* To do:
Retype the data below word for word, omitting the pictures.

* Dataset entries:
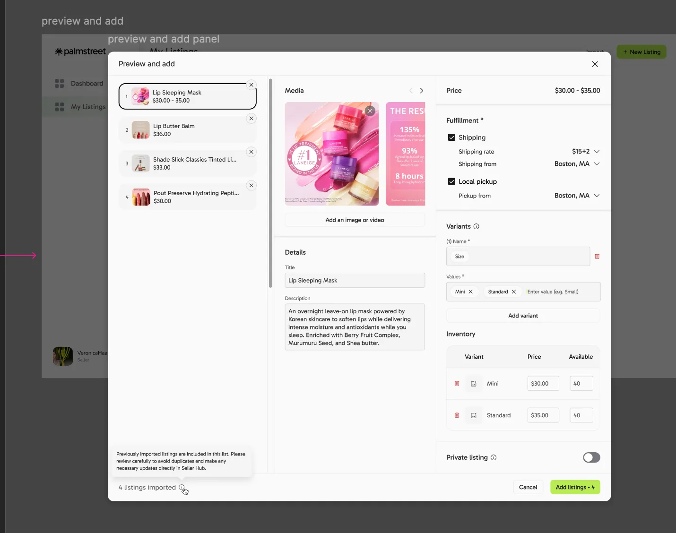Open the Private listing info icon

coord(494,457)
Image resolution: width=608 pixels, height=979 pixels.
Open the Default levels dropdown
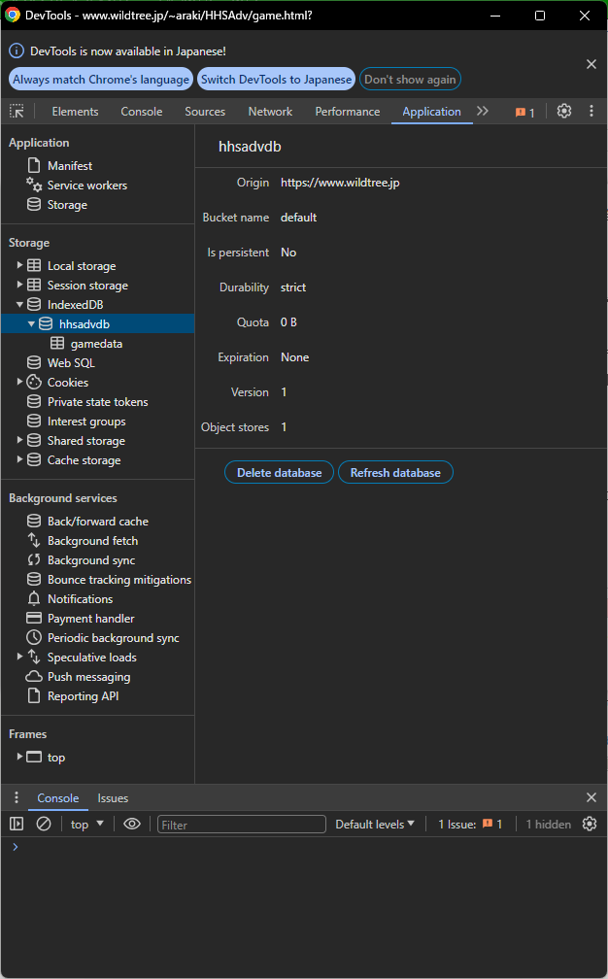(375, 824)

* Written solution:
Open the Private listing info icon

coord(494,457)
Image resolution: width=608 pixels, height=979 pixels.
Open the Default levels dropdown
(375, 824)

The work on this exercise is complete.